The atherosclerotic plaque formation process is mediated by a variety of factors including inflammatory cytokines. Interleukin-17A (IL-17A) is a member of the IL-17 family and is produced mainly by T helper 17 (Th17) cells (Kolls and Linden 2004). IL-17A is a potent proinflammatory cytokine and modulates immune cell trafficking, mainly by inducing chemokines, thereby initiating inflammation and cytokine production in several diseases. The elevated expression of IL-17A leads to excessive inflammation and plays a pathological role in several inflammatory, infectious, and autoimmune diseases (Fossiez and others 1996). In addition, accumulating data showed increased IL-17A expression in atherosclerotic tissues (Erbel and others 2011), suggesting that IL-17A may be linked to the vulnerability of human atherosclerotic lesions.

Although several studies have assessed the association between IL-17 and susceptibility to many cardiovascular diseases (Robert and Miossec 2017), the involvement of IL-17A in the pathogenesis of atherosclerosis has not been clarified. In this study, we used an in vitro culture system to assess the role of IL-17A in the expression of adhesion molecules and in foam cell formation in the atherosclerotic plaque formation process.

Materials and Methods

Reagents and antibodies

Recombinant human IL-17A and anti-human LOX-1/OLR1 monoclonal antibodies were purchased from R&D Systems (Minneapolis, MN). Anti-human VCAM-1 and anti-human ICAM-1 monoclonal antibodies were obtained from Santa Cruz Biotechnology (Dallas, TX). Anti-human CD11b monoclonal, anti-human CD11a polyclonal and anti-human integrin alpha 4 polyclonal antibodies were purchased from Abcam (Cambridge, UK). Human ox-LDL was purchased from Biomedical Technologies, Inc. (Stoughton, MA).

Cell culture

Human umbilical vein endothelial cells (HUVECs) were purchased from Lonza, Inc. (Walkersville, MD) and expanded in endothelial growth medium-2 (EGM-2; Lonza, Inc., Allendale, NJ) supplemented with human epidermal growth factor, vascular endothelial growth factor, insulin-like growth factor, ascorbic acid, hydrocortisone, human fibroblast growth factor β, heparin, and fetal bovine serum (FBS) at 37°C in an atmosphere of 5% CO₂. Cells below passage 3 were used for further experiments.

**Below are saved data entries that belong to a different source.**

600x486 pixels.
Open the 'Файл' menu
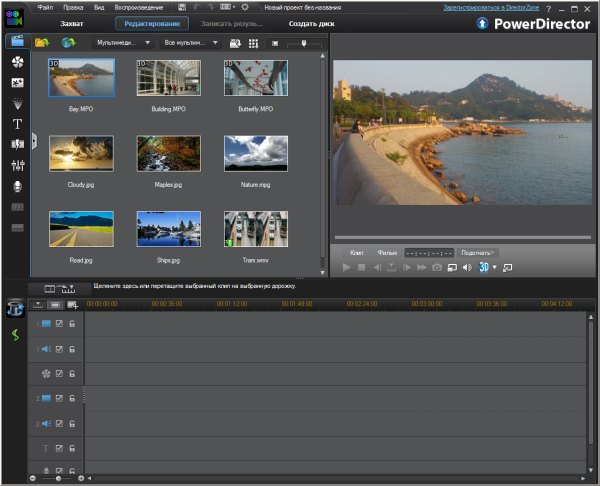tap(45, 6)
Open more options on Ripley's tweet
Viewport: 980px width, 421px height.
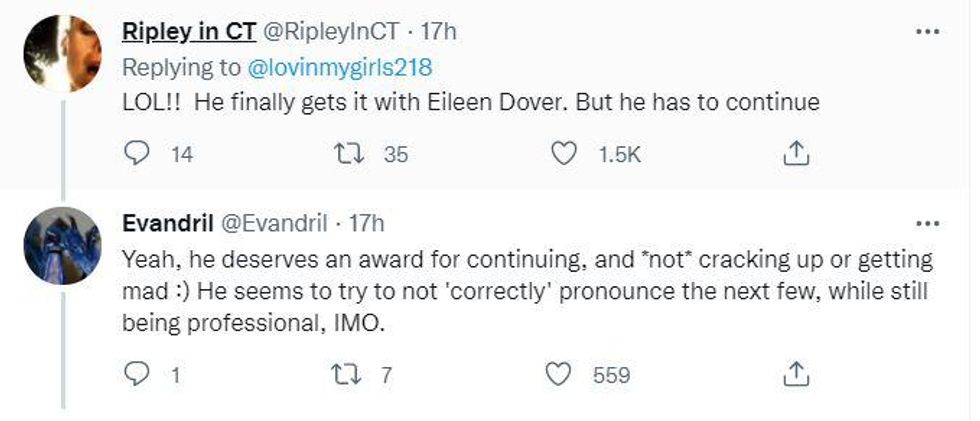[928, 31]
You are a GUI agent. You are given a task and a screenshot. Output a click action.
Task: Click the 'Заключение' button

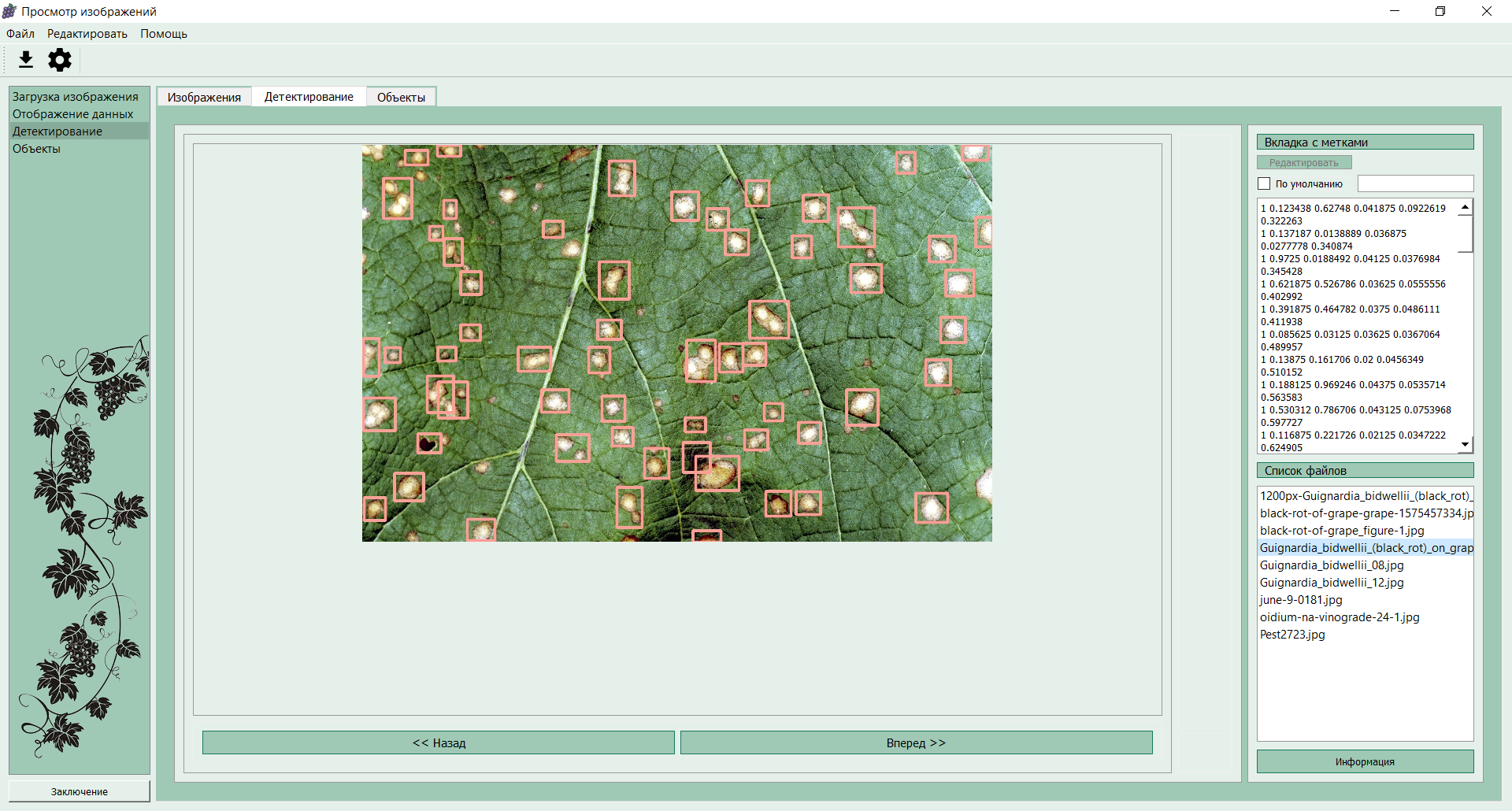pyautogui.click(x=80, y=791)
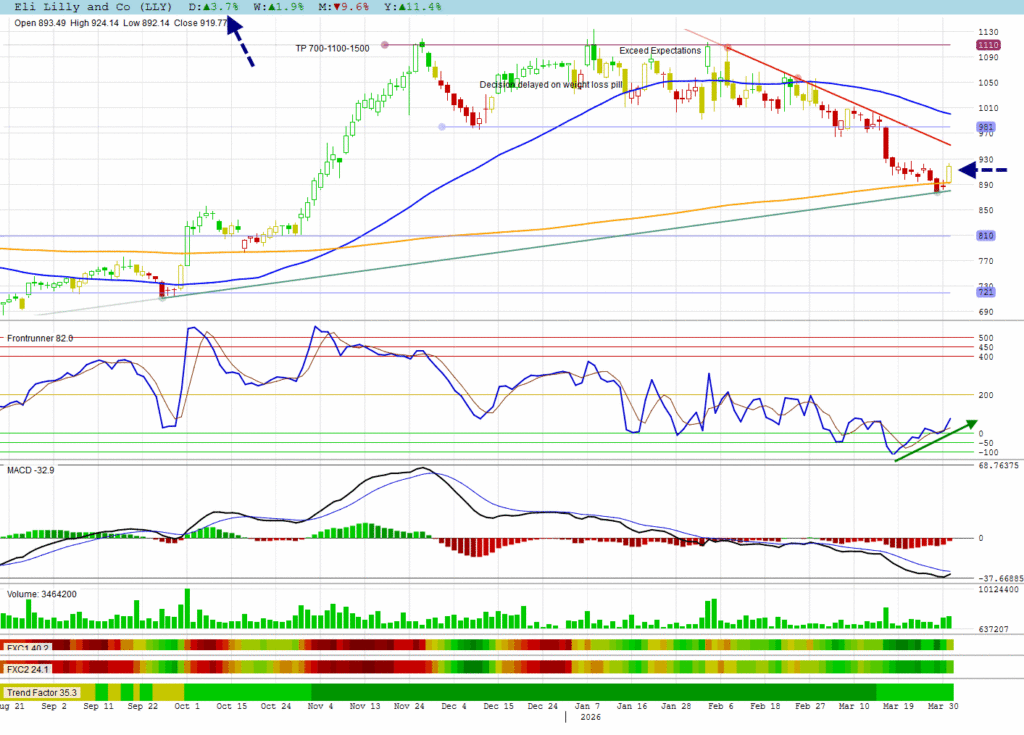Click the Volume: 3464200 label
This screenshot has height=735, width=1024.
[42, 594]
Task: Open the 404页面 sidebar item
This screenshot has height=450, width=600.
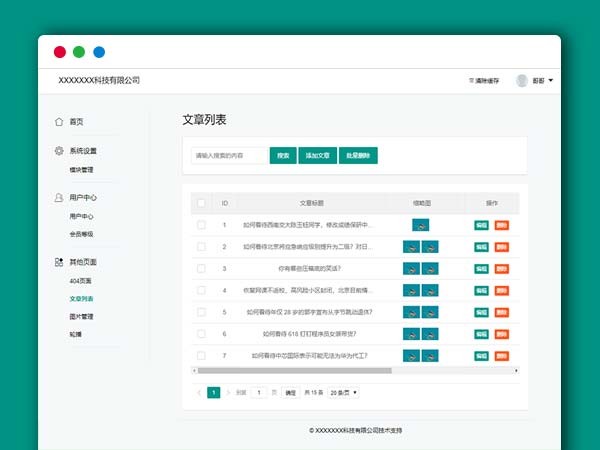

The human monocytic cell line, U937 (JCRB Cell Bank, Osaka, Japan), was maintained in RPMI 1640 (Gibco Laboratories, Grand Island, NY) supplemented with 10% heat-inactivated FBS (Corning, Corning, NY), 100 U/mL penicillin G potassium salt (Nacalai Tesque, Kyoto, Japan), and 100 μg/mL streptomycin (Wako Pure Chemical Industries, Osaka, Japan) at 37°C in an atmosphere of 5% CO₂. For some experiments, U937 cells were seeded at 1.0 × 10⁶ cells/mL in 6-well plates (Iwaki, Chiba, Japan) and cultured in RPMI 1640 containing 5% FBS in the presence of 100 ng/mL phorbol 12-myristate 13-acetate (PMA; Sigma-Aldrich, St. Louis, MO) overnight. Cultured cells were washed with RPMI 1640 without PMA, incubated in RPMI 1640 for 24 h, and then stimulated with IL-17A for the indicated durations.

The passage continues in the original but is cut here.